Toronto Hydro Chief Executive Officer Anthony Haines vowed crews won't stop working "until all the lights are on," the Canadian Broadcasting Corp. reported.
The layer of ice that coated the Canadian province initially knocked out power for more than 350,000 customers, prompting Toronto Mayor Rob Ford to call it "one of the worst storms" in the city's history.
Up to an inch of ice accumulated on road surfaces and trees in the greater Toronto area, causing power outages for about 250,000 customers, the CBC said. Another 100,000 customers were in the dark in a swath from Niagara Falls to Kingston, Hydro One said.
The power company said some customers could be without electricity through Christmas.
Temperatures were to drop into the single digits Monday night and hit a high of just 14 Tuesday before rebounding into the 20s and 30s the rest of the week, forecasters said.
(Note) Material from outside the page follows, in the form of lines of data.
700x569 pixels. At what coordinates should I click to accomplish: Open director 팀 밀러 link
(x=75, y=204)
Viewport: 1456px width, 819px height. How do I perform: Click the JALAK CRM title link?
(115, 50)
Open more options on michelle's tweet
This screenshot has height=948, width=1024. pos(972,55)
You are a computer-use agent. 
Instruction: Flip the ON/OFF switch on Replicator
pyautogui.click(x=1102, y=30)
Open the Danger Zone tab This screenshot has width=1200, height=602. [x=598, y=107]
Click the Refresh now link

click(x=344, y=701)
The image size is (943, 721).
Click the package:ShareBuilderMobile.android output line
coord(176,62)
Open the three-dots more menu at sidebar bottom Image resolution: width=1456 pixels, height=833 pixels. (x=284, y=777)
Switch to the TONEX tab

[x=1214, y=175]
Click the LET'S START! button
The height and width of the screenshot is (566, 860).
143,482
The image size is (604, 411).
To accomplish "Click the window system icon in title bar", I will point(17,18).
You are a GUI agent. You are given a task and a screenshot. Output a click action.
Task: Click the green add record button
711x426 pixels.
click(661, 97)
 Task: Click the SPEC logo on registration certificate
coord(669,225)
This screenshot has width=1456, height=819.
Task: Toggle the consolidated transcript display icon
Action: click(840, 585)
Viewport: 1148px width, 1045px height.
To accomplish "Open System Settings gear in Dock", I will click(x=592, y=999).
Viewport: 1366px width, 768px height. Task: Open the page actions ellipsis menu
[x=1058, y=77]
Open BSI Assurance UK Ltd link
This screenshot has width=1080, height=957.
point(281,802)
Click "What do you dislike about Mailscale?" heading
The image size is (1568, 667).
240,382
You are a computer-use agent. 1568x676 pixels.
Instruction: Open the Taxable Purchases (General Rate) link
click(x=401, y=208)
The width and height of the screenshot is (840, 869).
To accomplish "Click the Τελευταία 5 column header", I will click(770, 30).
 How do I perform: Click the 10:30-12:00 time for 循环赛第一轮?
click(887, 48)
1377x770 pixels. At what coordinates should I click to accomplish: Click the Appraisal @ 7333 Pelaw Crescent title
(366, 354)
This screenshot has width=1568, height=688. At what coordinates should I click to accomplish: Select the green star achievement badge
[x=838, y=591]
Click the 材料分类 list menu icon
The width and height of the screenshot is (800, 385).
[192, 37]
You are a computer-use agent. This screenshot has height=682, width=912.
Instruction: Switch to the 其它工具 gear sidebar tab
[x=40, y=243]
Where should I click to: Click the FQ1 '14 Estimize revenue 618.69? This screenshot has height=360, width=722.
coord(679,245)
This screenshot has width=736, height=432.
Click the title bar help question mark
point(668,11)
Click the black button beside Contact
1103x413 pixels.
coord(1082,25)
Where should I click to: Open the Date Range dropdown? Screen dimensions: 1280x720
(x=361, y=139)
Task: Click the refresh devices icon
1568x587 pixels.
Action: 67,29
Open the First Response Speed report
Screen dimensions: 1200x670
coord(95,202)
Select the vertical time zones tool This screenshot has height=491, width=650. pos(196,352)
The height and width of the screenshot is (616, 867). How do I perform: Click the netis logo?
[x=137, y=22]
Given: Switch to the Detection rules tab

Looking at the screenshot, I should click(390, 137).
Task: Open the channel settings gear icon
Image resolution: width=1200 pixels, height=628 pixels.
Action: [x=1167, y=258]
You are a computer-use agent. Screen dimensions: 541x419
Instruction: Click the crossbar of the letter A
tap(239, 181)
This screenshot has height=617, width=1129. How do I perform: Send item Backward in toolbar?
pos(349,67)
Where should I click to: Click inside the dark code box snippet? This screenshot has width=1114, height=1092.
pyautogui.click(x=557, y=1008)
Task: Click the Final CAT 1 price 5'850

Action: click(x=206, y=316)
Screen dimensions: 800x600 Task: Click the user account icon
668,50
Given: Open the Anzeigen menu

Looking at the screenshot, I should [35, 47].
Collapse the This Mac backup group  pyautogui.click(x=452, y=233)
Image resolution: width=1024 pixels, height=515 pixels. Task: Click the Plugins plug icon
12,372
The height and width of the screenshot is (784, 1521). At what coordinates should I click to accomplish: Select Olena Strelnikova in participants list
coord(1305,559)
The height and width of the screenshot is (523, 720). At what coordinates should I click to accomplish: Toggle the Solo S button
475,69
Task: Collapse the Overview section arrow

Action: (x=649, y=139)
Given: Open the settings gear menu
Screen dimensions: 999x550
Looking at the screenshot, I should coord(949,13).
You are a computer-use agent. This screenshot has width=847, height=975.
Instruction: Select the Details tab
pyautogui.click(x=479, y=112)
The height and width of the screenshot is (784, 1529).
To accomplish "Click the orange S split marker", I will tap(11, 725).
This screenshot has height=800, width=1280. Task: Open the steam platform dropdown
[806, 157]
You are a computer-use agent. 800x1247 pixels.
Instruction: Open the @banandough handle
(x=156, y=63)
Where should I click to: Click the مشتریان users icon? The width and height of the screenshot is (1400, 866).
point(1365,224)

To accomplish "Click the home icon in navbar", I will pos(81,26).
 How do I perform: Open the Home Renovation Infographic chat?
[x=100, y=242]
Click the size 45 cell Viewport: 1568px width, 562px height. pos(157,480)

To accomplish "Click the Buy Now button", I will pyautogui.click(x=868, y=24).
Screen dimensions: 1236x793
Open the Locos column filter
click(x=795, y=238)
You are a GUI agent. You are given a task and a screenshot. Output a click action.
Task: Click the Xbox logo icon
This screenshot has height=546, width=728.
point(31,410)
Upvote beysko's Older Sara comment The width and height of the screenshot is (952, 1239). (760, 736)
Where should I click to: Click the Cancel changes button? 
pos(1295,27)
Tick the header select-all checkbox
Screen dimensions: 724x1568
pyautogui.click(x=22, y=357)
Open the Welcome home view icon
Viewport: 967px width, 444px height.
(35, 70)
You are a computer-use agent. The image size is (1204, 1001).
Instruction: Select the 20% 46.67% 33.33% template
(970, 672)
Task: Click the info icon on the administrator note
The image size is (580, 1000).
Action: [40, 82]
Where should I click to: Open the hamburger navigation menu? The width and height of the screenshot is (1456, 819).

Though the storm had passed in Ontario, officials warned roads could be slippery due to lower temperatures forecast by Environment Canada.
"There could be quite an extended period of freezing rain right through Monday" in the Maritimes provinces, said Rob Kuh, a forecaster with Environment Canada.
Flights at airports in Toronto and St. John's, Newfoundland, were delayed or canceled, and routes on Via Rail were expecting delays, the CBC reported.
Two Toronto hospitals had power restored Monday after relying on backup generators during the storm, the CBC said.
Subway service was restored in Toronto Monday as well, except for the Sheppard line.
The specter of facing days without electricity sent many people to the homes of friends, relatives and neighbors, while others sought shelter at police stations or booked rooms at hotels.
The Royal York Hotel, usually going through a quiet holiday period, had all 1,365 rooms filled, the CBC said.
York University and Humber College called off classes, and the Toronto Zoo, normally open every day except Christmas, was closed because of the inclement weather.